DATA SHOWN

»»

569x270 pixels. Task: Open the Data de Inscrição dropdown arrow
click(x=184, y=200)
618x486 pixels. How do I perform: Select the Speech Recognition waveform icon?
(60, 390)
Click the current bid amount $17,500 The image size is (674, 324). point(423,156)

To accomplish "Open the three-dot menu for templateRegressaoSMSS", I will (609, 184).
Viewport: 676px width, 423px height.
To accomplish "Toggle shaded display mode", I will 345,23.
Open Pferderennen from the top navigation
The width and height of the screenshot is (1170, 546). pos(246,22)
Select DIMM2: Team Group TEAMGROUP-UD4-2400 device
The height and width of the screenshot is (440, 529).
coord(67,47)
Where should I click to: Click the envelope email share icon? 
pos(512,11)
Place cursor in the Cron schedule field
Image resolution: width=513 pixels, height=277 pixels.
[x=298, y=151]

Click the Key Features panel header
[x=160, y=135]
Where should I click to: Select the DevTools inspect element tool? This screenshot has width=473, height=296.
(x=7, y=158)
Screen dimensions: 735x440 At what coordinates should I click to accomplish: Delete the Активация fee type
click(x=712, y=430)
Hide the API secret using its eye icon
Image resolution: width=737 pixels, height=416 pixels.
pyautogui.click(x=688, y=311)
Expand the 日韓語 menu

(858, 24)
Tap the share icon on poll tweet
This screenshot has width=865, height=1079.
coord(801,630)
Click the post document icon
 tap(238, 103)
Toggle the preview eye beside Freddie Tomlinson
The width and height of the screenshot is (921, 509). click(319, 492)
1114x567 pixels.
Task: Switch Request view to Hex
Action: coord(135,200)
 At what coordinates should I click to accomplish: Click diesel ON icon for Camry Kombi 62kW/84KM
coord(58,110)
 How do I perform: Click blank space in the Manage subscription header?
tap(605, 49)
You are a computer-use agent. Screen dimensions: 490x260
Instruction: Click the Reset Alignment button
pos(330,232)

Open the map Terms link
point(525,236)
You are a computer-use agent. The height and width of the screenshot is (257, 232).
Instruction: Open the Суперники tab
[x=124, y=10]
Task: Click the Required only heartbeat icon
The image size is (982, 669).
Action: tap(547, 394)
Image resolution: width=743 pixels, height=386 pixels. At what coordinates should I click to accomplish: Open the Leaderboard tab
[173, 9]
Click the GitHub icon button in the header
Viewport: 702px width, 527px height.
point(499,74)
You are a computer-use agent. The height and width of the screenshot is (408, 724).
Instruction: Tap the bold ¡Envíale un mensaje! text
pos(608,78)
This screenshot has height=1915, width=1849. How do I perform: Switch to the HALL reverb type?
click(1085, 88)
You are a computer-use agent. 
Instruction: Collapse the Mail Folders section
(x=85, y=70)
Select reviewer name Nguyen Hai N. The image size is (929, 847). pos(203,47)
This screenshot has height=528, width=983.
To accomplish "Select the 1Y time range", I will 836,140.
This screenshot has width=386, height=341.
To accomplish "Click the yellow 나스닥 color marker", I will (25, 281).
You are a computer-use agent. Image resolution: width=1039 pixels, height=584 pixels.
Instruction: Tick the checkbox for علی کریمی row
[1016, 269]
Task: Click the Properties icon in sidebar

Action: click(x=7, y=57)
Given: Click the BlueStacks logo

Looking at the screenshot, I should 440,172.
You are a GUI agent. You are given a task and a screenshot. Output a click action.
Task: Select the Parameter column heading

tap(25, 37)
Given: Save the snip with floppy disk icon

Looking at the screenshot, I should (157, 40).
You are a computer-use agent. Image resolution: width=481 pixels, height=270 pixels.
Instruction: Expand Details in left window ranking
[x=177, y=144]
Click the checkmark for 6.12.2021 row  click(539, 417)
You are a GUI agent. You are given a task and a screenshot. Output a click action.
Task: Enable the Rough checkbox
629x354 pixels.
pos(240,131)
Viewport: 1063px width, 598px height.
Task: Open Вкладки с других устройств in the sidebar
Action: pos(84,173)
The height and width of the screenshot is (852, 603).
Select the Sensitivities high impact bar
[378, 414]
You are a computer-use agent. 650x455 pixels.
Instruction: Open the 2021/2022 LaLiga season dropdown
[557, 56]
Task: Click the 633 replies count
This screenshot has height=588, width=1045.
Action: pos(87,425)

««

GOAL
Format every line of the items above as a JSON list of strings, one string per line, leaving out the blank lines.

REPLY
[
  "569x270 pixels. Task: Open the Data de Inscrição dropdown arrow",
  "click(x=184, y=200)",
  "618x486 pixels. How do I perform: Select the Speech Recognition waveform icon?",
  "(60, 390)",
  "Click the current bid amount $17,500 The image size is (674, 324). point(423,156)",
  "To accomplish \"Open the three-dot menu for templateRegressaoSMSS\", I will (609, 184).",
  "Viewport: 676px width, 423px height.",
  "To accomplish \"Toggle shaded display mode\", I will 345,23.",
  "Open Pferderennen from the top navigation",
  "The width and height of the screenshot is (1170, 546). pos(246,22)",
  "Select DIMM2: Team Group TEAMGROUP-UD4-2400 device",
  "The height and width of the screenshot is (440, 529).",
  "coord(67,47)",
  "Where should I click to: Click the envelope email share icon? ",
  "pos(512,11)",
  "Place cursor in the Cron schedule field",
  "Image resolution: width=513 pixels, height=277 pixels.",
  "[x=298, y=151]",
  "Click the Key Features panel header",
  "[x=160, y=135]",
  "Where should I click to: Select the DevTools inspect element tool? This screenshot has width=473, height=296.",
  "(x=7, y=158)",
  "Screen dimensions: 735x440 At what coordinates should I click to accomplish: Delete the Активация fee type",
  "click(x=712, y=430)",
  "Hide the API secret using its eye icon",
  "Image resolution: width=737 pixels, height=416 pixels.",
  "pyautogui.click(x=688, y=311)",
  "Expand the 日韓語 menu",
  "(858, 24)",
  "Tap the share icon on poll tweet",
  "This screenshot has width=865, height=1079.",
  "coord(801,630)",
  "Click the post document icon",
  " tap(238, 103)",
  "Toggle the preview eye beside Freddie Tomlinson",
  "The width and height of the screenshot is (921, 509). click(319, 492)",
  "1114x567 pixels.",
  "Task: Switch Request view to Hex",
  "Action: coord(135,200)",
  " At what coordinates should I click to accomplish: Click diesel ON icon for Camry Kombi 62kW/84KM",
  "coord(58,110)",
  " How do I perform: Click blank space in the Manage subscription header?",
  "tap(605, 49)",
  "You are a computer-use agent. Screen dimensions: 490x260",
  "Instruction: Click the Reset Alignment button",
  "pos(330,232)",
  "Open the map Terms link",
  "point(525,236)",
  "You are a computer-use agent. The height and width of the screenshot is (257, 232).",
  "Instruction: Open the Суперники tab",
  "[x=124, y=10]",
  "Task: Click the Required only heartbeat icon",
  "The image size is (982, 669).",
  "Action: tap(547, 394)",
  "Image resolution: width=743 pixels, height=386 pixels. At what coordinates should I click to accomplish: Open the Leaderboard tab",
  "[173, 9]",
  "Click the GitHub icon button in the header",
  "Viewport: 702px width, 527px height.",
  "point(499,74)",
  "You are a computer-use agent. The height and width of the screenshot is (408, 724).",
  "Instruction: Tap the bold ¡Envíale un mensaje! text",
  "pos(608,78)",
  "This screenshot has height=1915, width=1849. How do I perform: Switch to the HALL reverb type?",
  "click(1085, 88)",
  "You are a computer-use agent. ",
  "Instruction: Collapse the Mail Folders section",
  "(x=85, y=70)",
  "Select reviewer name Nguyen Hai N. The image size is (929, 847). pos(203,47)",
  "This screenshot has height=528, width=983.",
  "To accomplish \"Select the 1Y time range\", I will 836,140.",
  "This screenshot has width=386, height=341.",
  "To accomplish \"Click the yellow 나스닥 color marker\", I will (25, 281).",
  "You are a computer-use agent. Image resolution: width=1039 pixels, height=584 pixels.",
  "Instruction: Tick the checkbox for علی کریمی row",
  "[1016, 269]",
  "Task: Click the Properties icon in sidebar",
  "Action: click(x=7, y=57)",
  "Given: Click the BlueStacks logo",
  "Looking at the screenshot, I should 440,172.",
  "You are a GUI agent. You are given a task and a screenshot. Output a click action.",
  "Task: Select the Parameter column heading",
  "tap(25, 37)",
  "Given: Save the snip with floppy disk icon",
  "Looking at the screenshot, I should (157, 40).",
  "You are a computer-use agent. Image resolution: width=481 pixels, height=270 pixels.",
  "Instruction: Expand Details in left window ranking",
  "[x=177, y=144]",
  "Click the checkmark for 6.12.2021 row  click(539, 417)",
  "You are a GUI agent. You are given a task and a screenshot. Output a click action.",
  "Task: Enable the Rough checkbox",
  "629x354 pixels.",
  "pos(240,131)",
  "Viewport: 1063px width, 598px height.",
  "Task: Open Вкладки с других устройств in the sidebar",
  "Action: pos(84,173)",
  "The height and width of the screenshot is (852, 603).",
  "Select the Sensitivities high impact bar",
  "[378, 414]",
  "You are a computer-use agent. 650x455 pixels.",
  "Instruction: Open the 2021/2022 LaLiga season dropdown",
  "[557, 56]",
  "Task: Click the 633 replies count",
  "This screenshot has height=588, width=1045.",
  "Action: pos(87,425)"
]